• **ACTIVITY**:
Go through the material below and copy each line where the word "sidebar" appears.

►

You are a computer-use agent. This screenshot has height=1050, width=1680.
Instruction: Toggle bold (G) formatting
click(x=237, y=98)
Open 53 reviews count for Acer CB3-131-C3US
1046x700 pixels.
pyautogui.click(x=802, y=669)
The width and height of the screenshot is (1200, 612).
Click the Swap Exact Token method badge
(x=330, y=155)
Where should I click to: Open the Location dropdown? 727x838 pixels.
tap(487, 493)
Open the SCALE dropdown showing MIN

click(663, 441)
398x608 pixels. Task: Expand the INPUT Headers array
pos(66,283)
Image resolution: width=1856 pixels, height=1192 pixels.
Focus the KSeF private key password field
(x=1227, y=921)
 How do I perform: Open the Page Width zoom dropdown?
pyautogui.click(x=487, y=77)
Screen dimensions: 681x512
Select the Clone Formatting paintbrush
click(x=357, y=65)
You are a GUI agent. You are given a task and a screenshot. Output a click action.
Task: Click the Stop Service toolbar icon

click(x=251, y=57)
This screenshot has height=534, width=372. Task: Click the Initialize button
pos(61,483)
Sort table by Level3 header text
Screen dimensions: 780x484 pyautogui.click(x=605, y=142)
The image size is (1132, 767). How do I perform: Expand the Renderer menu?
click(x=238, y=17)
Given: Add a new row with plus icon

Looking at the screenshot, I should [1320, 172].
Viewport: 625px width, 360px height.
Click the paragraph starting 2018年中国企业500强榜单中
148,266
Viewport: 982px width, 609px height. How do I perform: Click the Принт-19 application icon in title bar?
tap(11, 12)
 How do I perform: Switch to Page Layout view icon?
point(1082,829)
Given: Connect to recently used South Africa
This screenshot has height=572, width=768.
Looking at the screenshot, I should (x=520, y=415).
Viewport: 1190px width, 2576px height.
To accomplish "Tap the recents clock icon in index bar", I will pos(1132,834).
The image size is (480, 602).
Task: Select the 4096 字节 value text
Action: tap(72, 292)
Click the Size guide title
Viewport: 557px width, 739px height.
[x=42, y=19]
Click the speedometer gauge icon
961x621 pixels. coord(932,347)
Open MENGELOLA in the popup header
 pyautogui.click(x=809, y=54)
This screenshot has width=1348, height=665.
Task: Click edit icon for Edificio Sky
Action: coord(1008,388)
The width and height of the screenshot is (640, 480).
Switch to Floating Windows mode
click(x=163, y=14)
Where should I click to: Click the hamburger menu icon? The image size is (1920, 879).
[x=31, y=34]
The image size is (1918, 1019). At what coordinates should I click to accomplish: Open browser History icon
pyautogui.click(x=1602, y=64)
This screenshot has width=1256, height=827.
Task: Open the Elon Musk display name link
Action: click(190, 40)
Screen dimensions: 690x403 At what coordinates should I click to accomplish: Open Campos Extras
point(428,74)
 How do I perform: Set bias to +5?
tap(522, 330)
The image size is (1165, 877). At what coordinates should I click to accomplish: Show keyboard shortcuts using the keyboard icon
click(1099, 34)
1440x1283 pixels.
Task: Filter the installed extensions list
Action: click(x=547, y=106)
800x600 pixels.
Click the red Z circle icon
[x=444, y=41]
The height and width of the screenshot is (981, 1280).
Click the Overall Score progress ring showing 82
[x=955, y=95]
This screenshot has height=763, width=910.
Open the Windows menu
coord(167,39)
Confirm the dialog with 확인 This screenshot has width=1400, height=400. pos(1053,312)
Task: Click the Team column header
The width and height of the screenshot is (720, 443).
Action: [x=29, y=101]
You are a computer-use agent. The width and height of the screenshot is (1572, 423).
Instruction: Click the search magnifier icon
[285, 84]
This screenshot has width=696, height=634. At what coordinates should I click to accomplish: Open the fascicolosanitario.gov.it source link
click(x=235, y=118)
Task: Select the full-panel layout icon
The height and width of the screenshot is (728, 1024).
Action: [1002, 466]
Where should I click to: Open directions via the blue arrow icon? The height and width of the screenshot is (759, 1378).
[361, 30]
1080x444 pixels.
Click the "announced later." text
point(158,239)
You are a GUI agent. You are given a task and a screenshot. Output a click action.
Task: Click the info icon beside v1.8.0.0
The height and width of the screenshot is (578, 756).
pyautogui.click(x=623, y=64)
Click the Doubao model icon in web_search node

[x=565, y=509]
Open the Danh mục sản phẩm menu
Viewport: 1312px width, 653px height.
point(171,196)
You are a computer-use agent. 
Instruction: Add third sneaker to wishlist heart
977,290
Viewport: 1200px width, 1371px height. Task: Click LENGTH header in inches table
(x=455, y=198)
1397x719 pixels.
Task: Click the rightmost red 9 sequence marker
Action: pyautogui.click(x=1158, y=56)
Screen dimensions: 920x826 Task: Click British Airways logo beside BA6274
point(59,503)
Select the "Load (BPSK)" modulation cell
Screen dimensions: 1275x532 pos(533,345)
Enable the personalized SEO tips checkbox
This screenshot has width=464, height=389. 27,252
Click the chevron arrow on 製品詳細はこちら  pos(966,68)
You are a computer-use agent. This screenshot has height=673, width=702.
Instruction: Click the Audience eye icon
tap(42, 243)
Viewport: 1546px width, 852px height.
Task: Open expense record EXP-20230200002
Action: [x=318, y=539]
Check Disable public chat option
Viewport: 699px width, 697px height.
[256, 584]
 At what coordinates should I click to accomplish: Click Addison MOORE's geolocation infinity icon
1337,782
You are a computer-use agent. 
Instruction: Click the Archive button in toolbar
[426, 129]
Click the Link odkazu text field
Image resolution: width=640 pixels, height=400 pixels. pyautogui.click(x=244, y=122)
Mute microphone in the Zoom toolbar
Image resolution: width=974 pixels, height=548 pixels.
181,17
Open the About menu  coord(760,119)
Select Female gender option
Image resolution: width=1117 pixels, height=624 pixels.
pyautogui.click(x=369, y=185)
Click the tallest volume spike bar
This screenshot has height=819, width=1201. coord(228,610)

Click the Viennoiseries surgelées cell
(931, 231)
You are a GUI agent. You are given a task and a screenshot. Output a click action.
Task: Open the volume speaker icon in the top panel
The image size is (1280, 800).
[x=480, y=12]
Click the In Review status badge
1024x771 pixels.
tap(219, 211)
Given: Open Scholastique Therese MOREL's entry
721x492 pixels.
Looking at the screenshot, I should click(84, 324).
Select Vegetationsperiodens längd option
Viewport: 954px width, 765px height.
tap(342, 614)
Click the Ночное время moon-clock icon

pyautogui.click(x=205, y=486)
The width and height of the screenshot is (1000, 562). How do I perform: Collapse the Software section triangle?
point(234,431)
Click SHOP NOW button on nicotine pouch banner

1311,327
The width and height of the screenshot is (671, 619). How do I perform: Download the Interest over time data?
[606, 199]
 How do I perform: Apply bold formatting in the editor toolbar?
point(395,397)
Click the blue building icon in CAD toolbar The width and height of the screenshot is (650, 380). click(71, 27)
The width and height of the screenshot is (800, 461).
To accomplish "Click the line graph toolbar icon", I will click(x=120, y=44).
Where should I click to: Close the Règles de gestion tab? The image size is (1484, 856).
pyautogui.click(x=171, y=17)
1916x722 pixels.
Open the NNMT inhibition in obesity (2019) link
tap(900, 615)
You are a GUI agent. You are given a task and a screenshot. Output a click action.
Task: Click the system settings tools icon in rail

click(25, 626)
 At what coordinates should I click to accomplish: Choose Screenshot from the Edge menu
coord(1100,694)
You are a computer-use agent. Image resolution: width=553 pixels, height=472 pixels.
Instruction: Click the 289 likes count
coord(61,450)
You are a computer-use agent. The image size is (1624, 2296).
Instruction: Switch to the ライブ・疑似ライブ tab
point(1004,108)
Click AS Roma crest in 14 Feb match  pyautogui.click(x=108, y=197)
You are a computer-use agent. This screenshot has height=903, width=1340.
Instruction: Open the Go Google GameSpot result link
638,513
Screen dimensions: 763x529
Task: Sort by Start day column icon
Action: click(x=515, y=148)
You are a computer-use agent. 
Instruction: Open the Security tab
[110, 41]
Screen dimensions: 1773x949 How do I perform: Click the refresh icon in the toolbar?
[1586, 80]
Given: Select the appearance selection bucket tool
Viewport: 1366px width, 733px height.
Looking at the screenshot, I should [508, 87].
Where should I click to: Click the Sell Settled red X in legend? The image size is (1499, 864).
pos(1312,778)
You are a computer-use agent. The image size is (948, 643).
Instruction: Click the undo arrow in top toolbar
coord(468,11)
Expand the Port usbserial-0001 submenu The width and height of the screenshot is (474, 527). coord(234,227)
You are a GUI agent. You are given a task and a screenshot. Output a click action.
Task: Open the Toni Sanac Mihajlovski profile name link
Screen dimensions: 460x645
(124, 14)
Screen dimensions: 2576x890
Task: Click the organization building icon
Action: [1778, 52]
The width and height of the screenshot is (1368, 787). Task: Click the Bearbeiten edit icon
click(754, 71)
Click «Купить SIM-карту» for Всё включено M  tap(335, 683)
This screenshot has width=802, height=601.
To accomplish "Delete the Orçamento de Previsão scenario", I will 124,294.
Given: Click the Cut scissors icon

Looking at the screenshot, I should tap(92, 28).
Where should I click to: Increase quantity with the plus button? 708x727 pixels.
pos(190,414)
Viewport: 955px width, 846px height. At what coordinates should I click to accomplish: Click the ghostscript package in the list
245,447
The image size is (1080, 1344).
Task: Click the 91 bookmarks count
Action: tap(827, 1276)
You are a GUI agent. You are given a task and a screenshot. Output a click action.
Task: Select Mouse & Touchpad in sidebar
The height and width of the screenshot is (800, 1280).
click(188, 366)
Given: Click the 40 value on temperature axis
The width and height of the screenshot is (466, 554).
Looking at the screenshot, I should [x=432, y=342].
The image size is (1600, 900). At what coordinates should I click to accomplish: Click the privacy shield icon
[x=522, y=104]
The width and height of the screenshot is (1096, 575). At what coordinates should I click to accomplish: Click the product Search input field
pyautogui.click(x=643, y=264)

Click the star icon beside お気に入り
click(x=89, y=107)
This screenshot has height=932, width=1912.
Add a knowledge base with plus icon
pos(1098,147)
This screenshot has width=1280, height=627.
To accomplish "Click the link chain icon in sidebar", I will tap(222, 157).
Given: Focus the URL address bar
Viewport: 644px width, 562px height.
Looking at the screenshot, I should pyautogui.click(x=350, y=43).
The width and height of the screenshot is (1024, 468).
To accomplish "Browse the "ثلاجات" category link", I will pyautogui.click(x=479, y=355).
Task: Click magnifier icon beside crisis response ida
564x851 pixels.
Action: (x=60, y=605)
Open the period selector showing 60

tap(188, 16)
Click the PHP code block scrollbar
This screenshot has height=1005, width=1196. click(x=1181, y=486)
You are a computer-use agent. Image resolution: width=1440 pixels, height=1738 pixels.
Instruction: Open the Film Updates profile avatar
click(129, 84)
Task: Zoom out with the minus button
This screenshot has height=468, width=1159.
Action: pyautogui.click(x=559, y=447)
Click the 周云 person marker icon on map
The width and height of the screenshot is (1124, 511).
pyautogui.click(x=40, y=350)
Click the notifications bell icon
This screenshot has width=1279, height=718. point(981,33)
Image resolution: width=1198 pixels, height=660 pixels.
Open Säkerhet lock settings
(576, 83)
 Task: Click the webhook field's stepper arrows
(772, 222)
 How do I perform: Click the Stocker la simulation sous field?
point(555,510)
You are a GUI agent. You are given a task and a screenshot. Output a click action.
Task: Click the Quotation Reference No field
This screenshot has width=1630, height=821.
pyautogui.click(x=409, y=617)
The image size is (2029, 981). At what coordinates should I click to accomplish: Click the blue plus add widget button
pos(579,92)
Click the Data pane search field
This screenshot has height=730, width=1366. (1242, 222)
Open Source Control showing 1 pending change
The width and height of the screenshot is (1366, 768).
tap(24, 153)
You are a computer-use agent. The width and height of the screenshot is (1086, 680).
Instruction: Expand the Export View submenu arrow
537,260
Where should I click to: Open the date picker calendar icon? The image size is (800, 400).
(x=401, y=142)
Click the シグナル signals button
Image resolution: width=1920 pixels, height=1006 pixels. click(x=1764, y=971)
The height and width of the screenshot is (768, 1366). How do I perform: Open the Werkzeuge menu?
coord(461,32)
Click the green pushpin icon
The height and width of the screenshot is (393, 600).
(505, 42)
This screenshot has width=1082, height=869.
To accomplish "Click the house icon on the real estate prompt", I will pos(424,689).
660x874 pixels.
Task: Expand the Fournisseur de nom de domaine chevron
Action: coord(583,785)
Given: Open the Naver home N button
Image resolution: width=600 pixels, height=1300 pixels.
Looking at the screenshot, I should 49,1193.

◄

• **EXERCISE OUTPUT**:
Task: Select Mouse & Touchpad in sidebar
To accomplish "Click the link chain icon in sidebar", I will tap(222, 157).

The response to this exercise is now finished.